For the nurses, that was single-payer health care. For environmentalists, it was breaking up utility monopolies. And for the California Teachers Association, which endorsed Steyer after Swalwell’s exit, it was raising corporate property taxes through a special election — a costly fight that, for some, came with the unspoken expectation that Steyer could help pay for it.
But that approach also rankled some political professionals who saw Steyer as running the campaign equivalent of an Oprah car giveaway — promising something for everyone as he tried to seize an open progressive lane. It left people debating where his conviction ended and his calculation began.

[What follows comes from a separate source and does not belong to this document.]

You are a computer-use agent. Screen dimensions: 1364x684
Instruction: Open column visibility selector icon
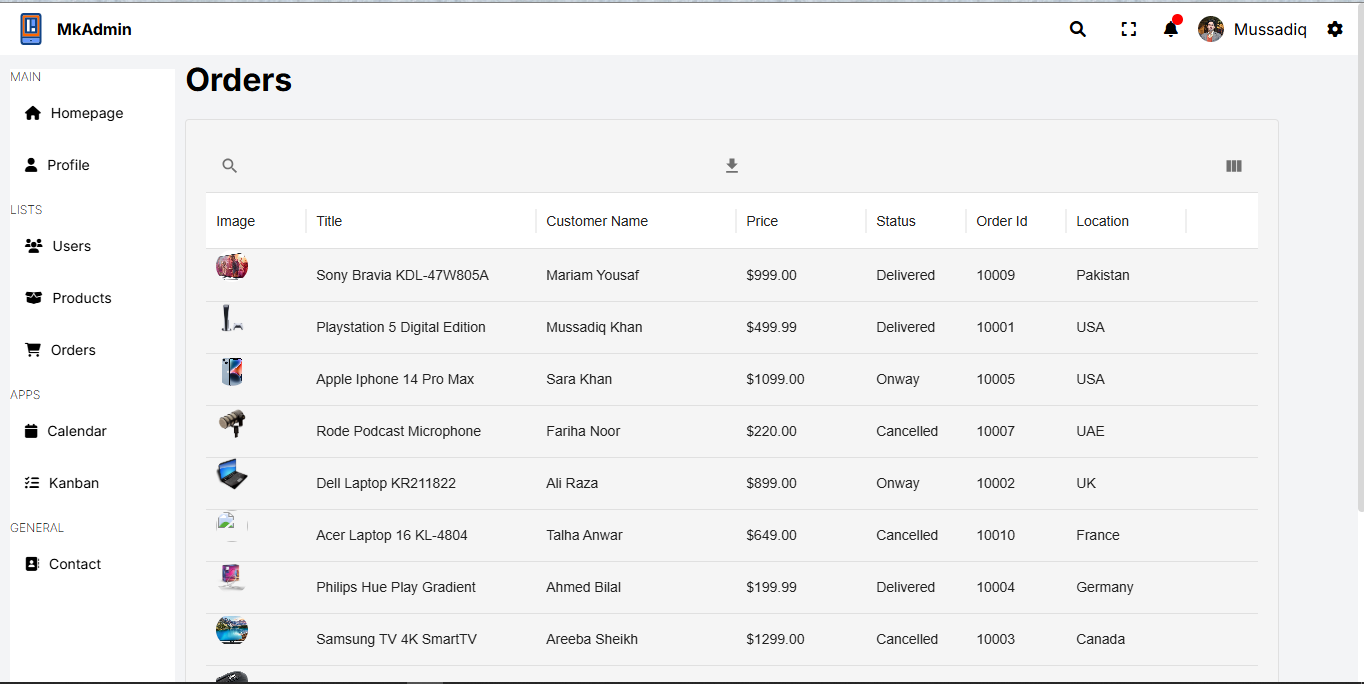pos(1234,166)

“Tom’s drift to the progressive left is a strategic play to find a base,” said a campaign consultant who has worked with Steyer in the past and was granted anonymity to speak candidly. “He’s a hedge-fund guy who will do whatever it takes to manipulate the market.”
Katz forcefully rejected that assertion, saying in an interview that "there wasn’t a part of this campaign that was inauthentic to Tom."

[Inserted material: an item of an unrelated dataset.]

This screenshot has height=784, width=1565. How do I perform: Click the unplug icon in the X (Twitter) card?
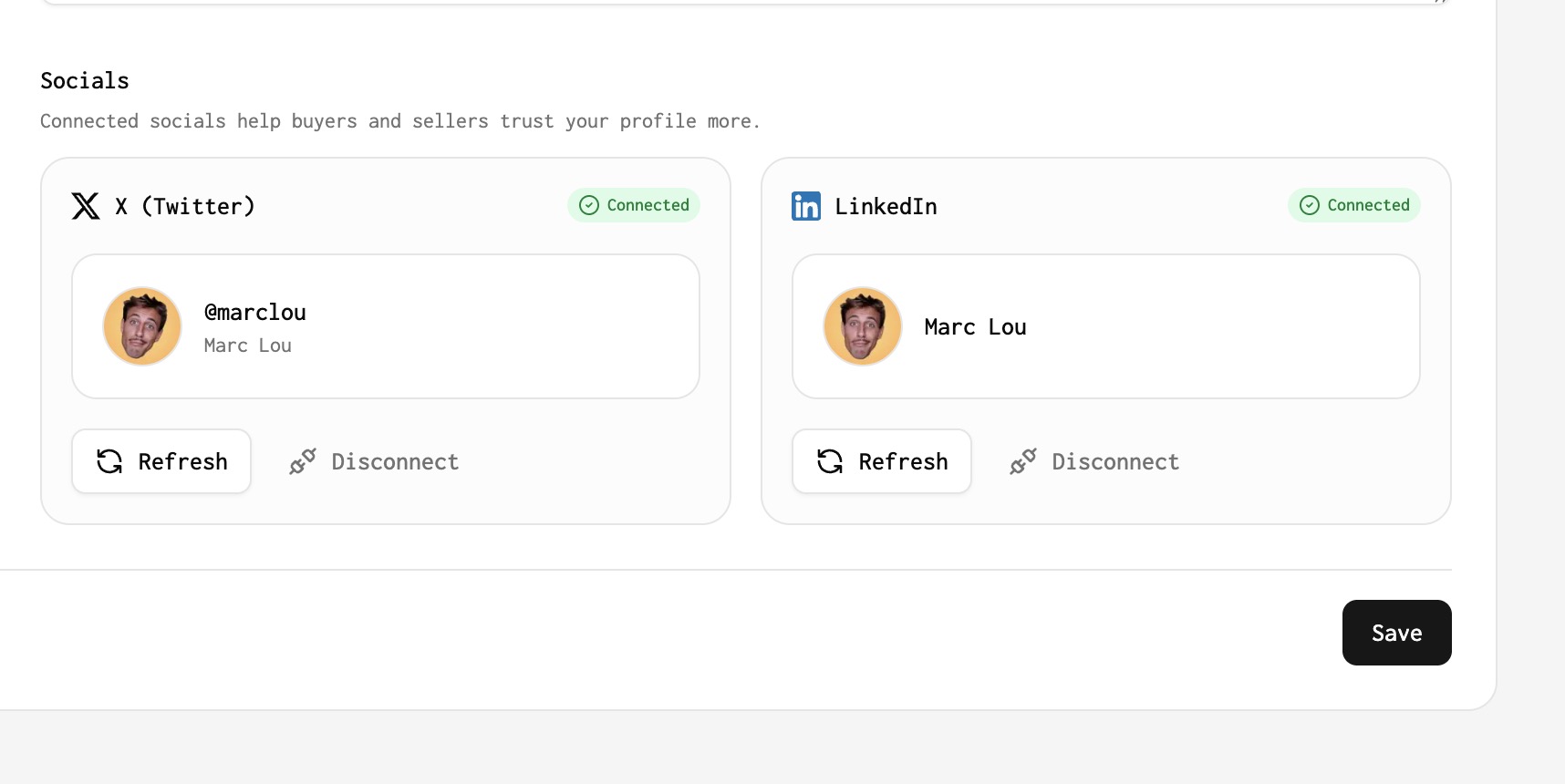pos(303,462)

“He didn’t say ‘go mold me’ — every position we put out was a Tom Steyer position," Katz said. "He wasn’t rebranded as a progressive. He is a progressive."
But while Steyer’s aggressive swing to the left endeared him to some voters, it activated his deep-pocketed enemies who spent tens of millions to defeat what they saw as an existential threat. His Democratic opponents lacked the resources to wage that fight themselves, but an anti-Steyer PAC spent tens of millions of dollars to portray him as a hypocrite who made money from the industries he now decries.
There was a moment when it could have gone differently. In the turbulent and panicked days after Swalwell’s collapse, which left the race without a frontrunner — and many Sacramento players without a candidate — it looked possible that Steyer would pick up the pieces and pull away.
It was then that Steyer’s camp, along with rival Democrats, reached out to business groups who had backed Swalwell, hoping to lower the temperature and present himself as a reasonable option.
“If those meetings had gone well, he had a shot,” said a person familiar with the business overtures who was granted anonymity to relay private conversations. “He was feeling inevitable.”
Instead, the person said, Steyer performed “disastrously,” alienating his interlocutors with a hostile tone and hardening people’s conviction that he had to be stopped. A senior Steyer official disputed that version of events, calling it a false narrative “that was incredibly lucrative and helpful to keeping an anti-Steyer coalition around.”
In April, the race shifted in Becerra’s favor. The former HHS secretary’s jump in the polls fed a self-perpetuating cycle: The more Becerra looked like the frontrunner, the more interest groups and voters hunting for a winner — or a viable alternative to Steyer — got behind him.
Steyer turned his financial firehose on Becerra in the race’s waning days, running ads portraying his rival as a tool of corporate interests and linking him to a corruption scandal that had ensnared a former top aide. Becerra has not been implicated in the case; Steyer’s attack prompted a cease-and-desist letter and a furious response from Becerra’s allies.
Even as polls suggested the race tightening in its final stretch, Steyer couldn’t overtake Becerra or Republican Steve Hilton, a conservative political commentator who consolidated the GOP vote after winning President Donald Trump’s endorsement.
He now finds himself in a familiar place: hundreds of millions of dollars poorer and still on the outside looking in.
“In such an uninspiring race, the ($215) million gets you something, but it’s not victory,” Duran said. “It bought him a close call with an empty suit from Sacramento and an attention-starved former Fox News host.”